(Collected data entries)
————————

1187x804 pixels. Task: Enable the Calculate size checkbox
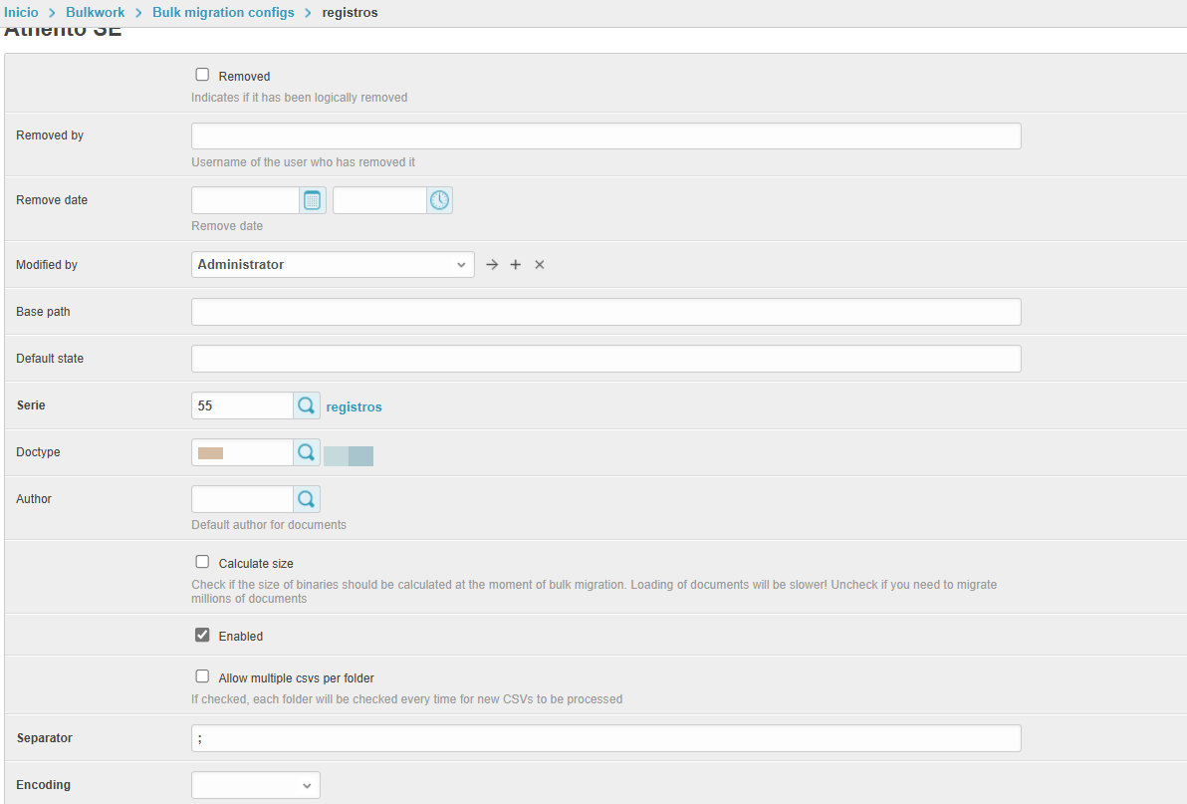point(203,562)
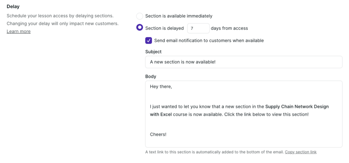Click the "Copy section link" link
This screenshot has height=163, width=349.
pos(301,152)
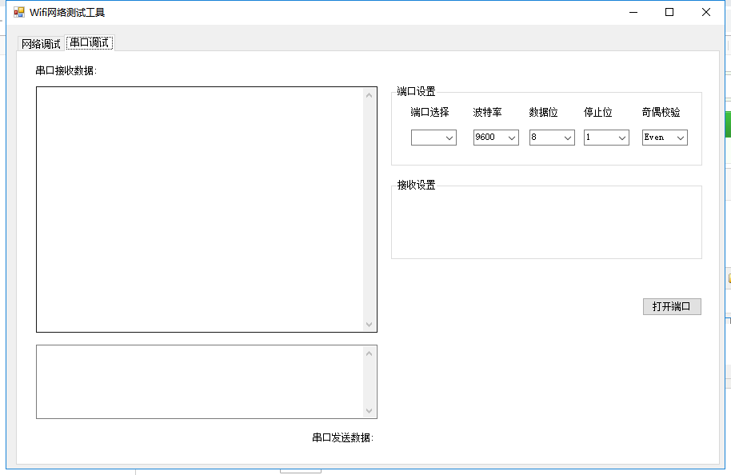Maximize the Wifi网络测试工具 window
Screen dimensions: 731x475
pos(669,12)
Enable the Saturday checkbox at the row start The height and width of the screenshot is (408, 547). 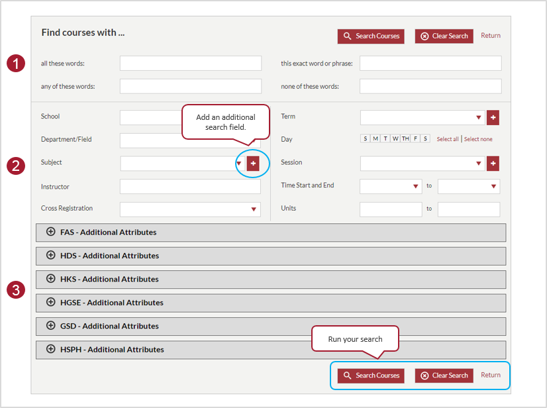click(x=364, y=138)
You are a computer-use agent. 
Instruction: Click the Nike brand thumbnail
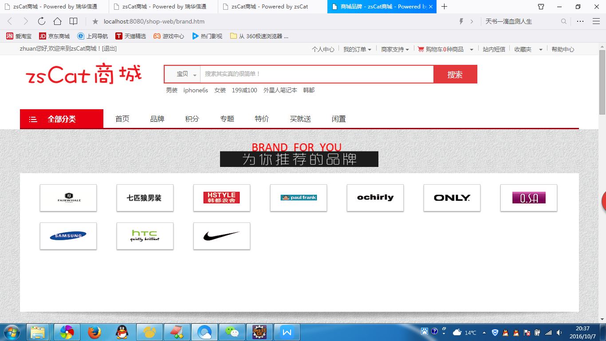coord(221,236)
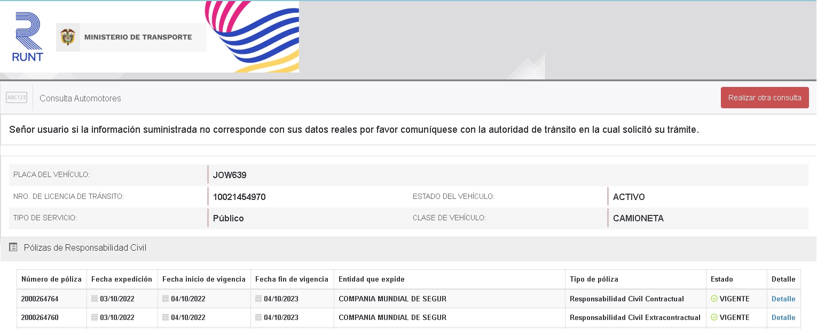The image size is (817, 336).
Task: Click the Fecha expedición column header
Action: click(x=122, y=279)
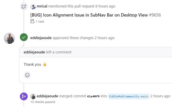Click the purple merge icon badge
Image resolution: width=172 pixels, height=106 pixels.
pyautogui.click(x=24, y=96)
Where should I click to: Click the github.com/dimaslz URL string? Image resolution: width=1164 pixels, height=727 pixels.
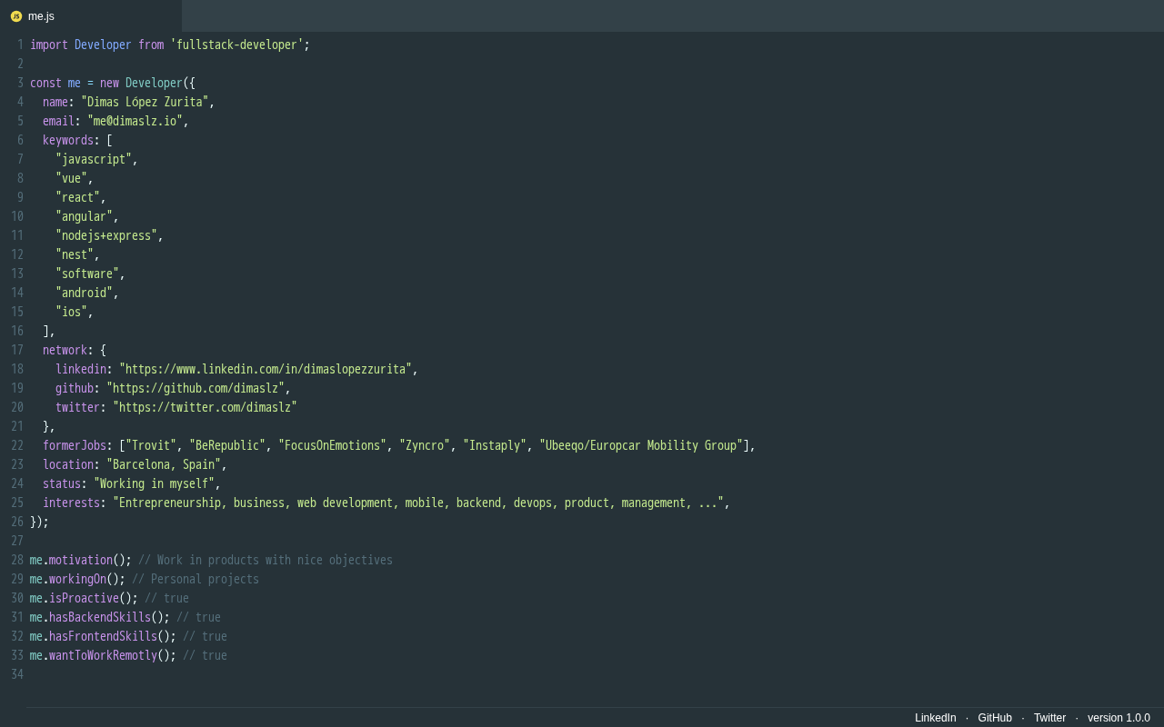pos(198,388)
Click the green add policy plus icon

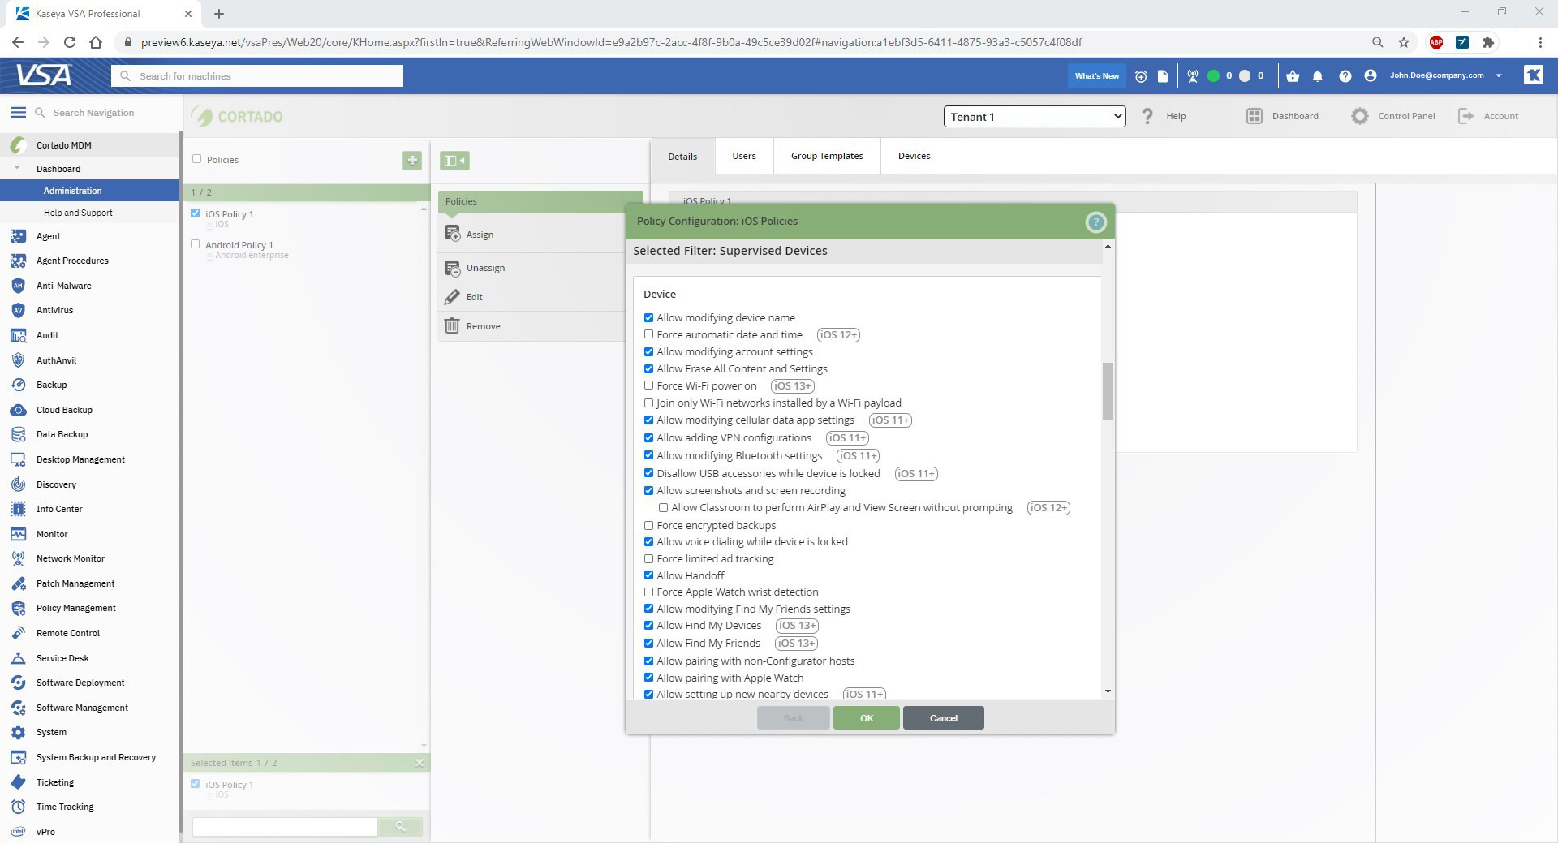pyautogui.click(x=412, y=161)
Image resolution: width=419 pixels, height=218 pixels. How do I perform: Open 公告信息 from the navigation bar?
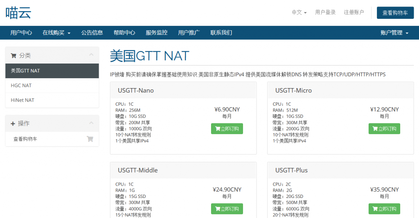pyautogui.click(x=92, y=33)
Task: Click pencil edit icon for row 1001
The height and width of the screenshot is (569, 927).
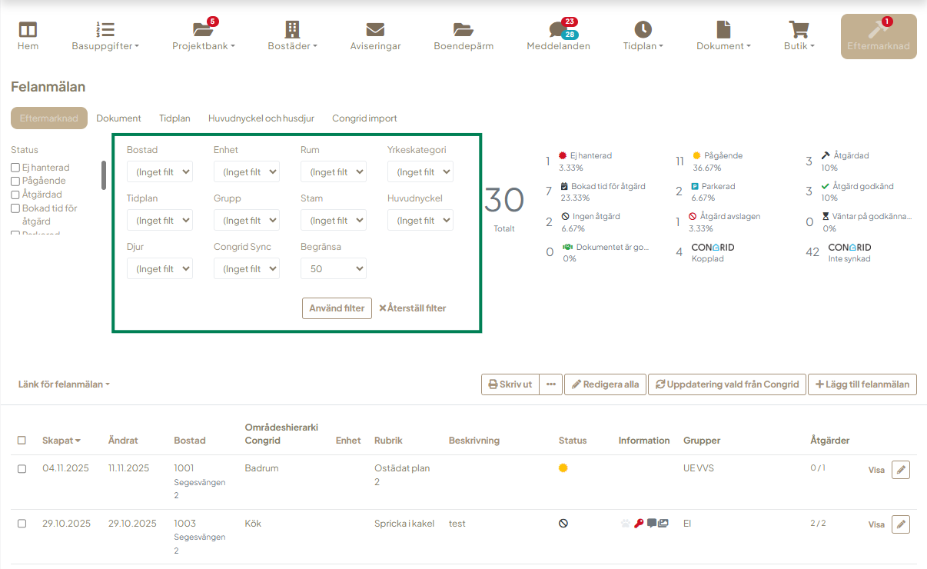Action: [900, 470]
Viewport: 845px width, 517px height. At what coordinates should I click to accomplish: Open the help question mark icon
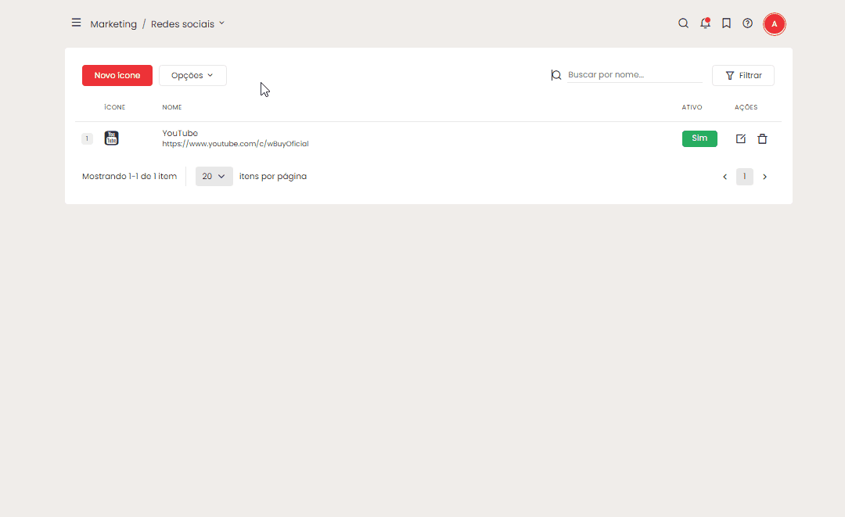[747, 23]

————————

## [What you need to do]
For this exercise, transcribe exactly the part of the records above that opens with the line containing "You are a computer-use agent." and closes with the one containing "Task: Click pencil edit icon for row 1001". Pictures are not part of the copy.

## [Written response]
You are a computer-use agent. 
Instruction: Click the Nike brand thumbnail
coord(221,236)
The image size is (817, 336).
Task: Click the Fecha expedición column header
Action: click(x=122, y=279)
Click the purple merge icon badge
Image resolution: width=172 pixels, height=106 pixels.
pyautogui.click(x=24, y=96)
Where should I click to: Click the github.com/dimaslz URL string? Image resolution: width=1164 pixels, height=727 pixels.
pos(198,388)
Click the green add policy plus icon

pyautogui.click(x=412, y=161)
Image resolution: width=419 pixels, height=218 pixels. How do I perform: Open 公告信息 from the navigation bar?
pyautogui.click(x=92, y=33)
Task: Click pencil edit icon for row 1001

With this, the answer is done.